→ **Task requirements**
**a)** In the Golang x/net notes, translate this sentence into Spanish: "It is not shipped with go's standard library, but it is maintained by the go developers."
**b)** List every field name that is assigned a value inside the html.Node literals in the Golang x/net notes, counting each name once.
**c)** Resume the Golang x/net notes after their final sentence, writing the next part of the page.

→ **Text**
════

Golang x/net

From wikinotes

The official library for parsing HTML.
It is not shipped with go's standard library, but it is maintained by the go developers.

Documentation

official docs https://pkg.go.dev/golang.org/x/net
atom.Atom constants (element types) https://pkg.go.dev/golang.org/x/net@v0.0.0-20220706163947-c90051bbdb60/html/atom#Atom

Install

go get golang.org/x/net

Components

Nodes, ElementTypes

  • ElementType describes the type of element in the DOM (ex. text, element, doctype, ..)
  • Nodes represent xml-like elements
  • Atoms represent html element types

ElementNodes contain TextNodes

  • ElementNodes represent an HTML element.
  • TextNodes store the value of an HTML element (nested under ElementNodes).
import "golang.org/x/net/html"
import "golang.org/x/net/html/atom"

headerVal := html.Node{
    Type: html.TextNode,
    Data: "My Page",
}

header := html.Node{
    Type: html.ElementNode,
    DataAtom: atom.H1,
    Data: "h1",
    FirstChild: &headerVal,
    LastChild: &headerVal,
}

Means the same as

<h1>My Page</h1>

Parsing/Rendering

Basics

import "golang.org/x/net/html"

raw := `
    <html>
      <head>
        <title>foo</title>
      </head>
      <body>
        <h1>Foo</h1>
        <p>hello world</p>
      </body>
    </html>`

// parse html
node, _ := html.Parse(strings.NewReader(raw))

// render html
var render strings.Builder
html.Render(&render, node)
render.String()              // '<html><head>...'

Modifying Parsed HTML

The Node datastructure uses value objects,
you can mutate nodes,
if adding to children make sure to AppendChild() so it gets added to the array the slice points to.

  • atom has constants representing every type of HTML element.

════

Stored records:
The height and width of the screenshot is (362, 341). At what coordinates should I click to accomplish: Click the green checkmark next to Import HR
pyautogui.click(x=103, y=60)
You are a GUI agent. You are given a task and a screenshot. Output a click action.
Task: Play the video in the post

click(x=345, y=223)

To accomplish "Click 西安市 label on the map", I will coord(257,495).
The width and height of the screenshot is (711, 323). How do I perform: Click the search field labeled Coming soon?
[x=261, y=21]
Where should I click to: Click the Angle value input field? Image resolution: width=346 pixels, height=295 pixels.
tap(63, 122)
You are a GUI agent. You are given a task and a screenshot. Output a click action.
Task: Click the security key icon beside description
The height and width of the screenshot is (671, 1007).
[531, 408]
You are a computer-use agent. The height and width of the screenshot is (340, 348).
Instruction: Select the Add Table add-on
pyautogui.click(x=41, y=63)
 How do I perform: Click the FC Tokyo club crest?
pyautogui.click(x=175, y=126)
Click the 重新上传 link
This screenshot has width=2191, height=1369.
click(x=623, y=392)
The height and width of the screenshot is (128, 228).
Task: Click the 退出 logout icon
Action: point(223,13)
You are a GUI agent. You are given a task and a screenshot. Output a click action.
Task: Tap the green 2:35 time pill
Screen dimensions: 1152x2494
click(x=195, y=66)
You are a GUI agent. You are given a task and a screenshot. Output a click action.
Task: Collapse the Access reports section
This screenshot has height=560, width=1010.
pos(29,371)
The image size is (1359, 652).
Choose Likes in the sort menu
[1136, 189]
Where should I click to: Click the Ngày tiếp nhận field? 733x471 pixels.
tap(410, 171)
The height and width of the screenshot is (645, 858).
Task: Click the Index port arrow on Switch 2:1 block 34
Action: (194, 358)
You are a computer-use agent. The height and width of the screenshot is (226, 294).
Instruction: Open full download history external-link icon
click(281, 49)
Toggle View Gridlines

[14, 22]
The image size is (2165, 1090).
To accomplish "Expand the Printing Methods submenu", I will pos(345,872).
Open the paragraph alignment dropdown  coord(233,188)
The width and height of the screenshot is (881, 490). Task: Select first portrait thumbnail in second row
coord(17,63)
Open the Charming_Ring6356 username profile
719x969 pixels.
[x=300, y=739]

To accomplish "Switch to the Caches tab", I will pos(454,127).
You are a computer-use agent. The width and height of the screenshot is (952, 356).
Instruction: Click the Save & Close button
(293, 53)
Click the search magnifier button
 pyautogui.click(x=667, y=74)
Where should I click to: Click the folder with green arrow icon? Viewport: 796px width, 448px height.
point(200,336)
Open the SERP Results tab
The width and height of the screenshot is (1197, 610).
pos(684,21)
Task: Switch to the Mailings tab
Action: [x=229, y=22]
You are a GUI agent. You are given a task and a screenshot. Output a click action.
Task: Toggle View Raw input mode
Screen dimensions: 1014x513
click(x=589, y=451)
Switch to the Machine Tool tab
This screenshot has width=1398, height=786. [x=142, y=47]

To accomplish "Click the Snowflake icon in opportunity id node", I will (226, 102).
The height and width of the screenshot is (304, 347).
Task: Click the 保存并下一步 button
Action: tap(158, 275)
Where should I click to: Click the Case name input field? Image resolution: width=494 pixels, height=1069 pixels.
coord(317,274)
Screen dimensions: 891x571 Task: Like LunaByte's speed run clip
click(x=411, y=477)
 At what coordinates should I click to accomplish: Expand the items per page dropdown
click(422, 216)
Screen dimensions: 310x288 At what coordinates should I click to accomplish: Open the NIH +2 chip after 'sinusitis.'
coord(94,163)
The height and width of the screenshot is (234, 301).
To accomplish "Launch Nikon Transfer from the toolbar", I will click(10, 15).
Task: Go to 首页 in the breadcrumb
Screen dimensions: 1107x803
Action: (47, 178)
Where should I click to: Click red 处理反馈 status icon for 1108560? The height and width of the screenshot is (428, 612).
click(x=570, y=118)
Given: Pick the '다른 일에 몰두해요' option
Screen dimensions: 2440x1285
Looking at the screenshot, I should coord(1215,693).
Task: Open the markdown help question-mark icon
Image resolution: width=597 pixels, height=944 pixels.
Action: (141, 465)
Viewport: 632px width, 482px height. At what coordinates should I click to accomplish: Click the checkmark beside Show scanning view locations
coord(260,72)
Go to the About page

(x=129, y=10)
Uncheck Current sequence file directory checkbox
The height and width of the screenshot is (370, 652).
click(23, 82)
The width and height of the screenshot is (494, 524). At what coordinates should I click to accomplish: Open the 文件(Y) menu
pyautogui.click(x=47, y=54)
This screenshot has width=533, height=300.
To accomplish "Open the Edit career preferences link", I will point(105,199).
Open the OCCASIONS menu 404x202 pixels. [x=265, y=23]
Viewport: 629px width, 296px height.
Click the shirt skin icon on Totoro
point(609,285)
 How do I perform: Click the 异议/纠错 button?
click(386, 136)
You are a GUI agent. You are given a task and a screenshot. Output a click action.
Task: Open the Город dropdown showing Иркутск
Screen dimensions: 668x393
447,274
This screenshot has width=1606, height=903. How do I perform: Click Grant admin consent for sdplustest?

════

→ **Task-by-task answers**
**a)** No se distribuye con la biblioteca estándar de go, pero lo mantienen los desarrolladores de go.

**b)** Type, Data, DataAtom, FirstChild, LastChild

**c)**
  • Nodes keep information about their first/last child
  • Nodes keep information about their siblings (neighbors under same parent)

To iterate through children, start at the node's first-child, and loop through it's siblings.
Here's a reusable setup:

// lower-cases all 'href' links in a '<a href="Foo/Bar">'
func adjustAnchorNode(node *html.Node) (*html.Node, error) {
    // modify this node (if appropriate)
    err := this.adjustAnchorNode(node)
    if err := nil {
        return nil, err
    }

    // recurse through and modify children
    for child := node.FirstChild; child != nil; child = child.NextSibling {
        this.adjust(child, page)
    }
}


Here's a sample method that mutates a node

func (this *HTML) adjustAnchorNode(node *html.Node) error {
    if node.Type != html.ElementNode {
        return nil
    }
    if node.DataAtom != atom.A {
        return nil
    }
    var attrs []html.Attribute
    for _, attr := range node.Attr {
        if attr.Key != "href" {
            attrs = append(attrs, attr)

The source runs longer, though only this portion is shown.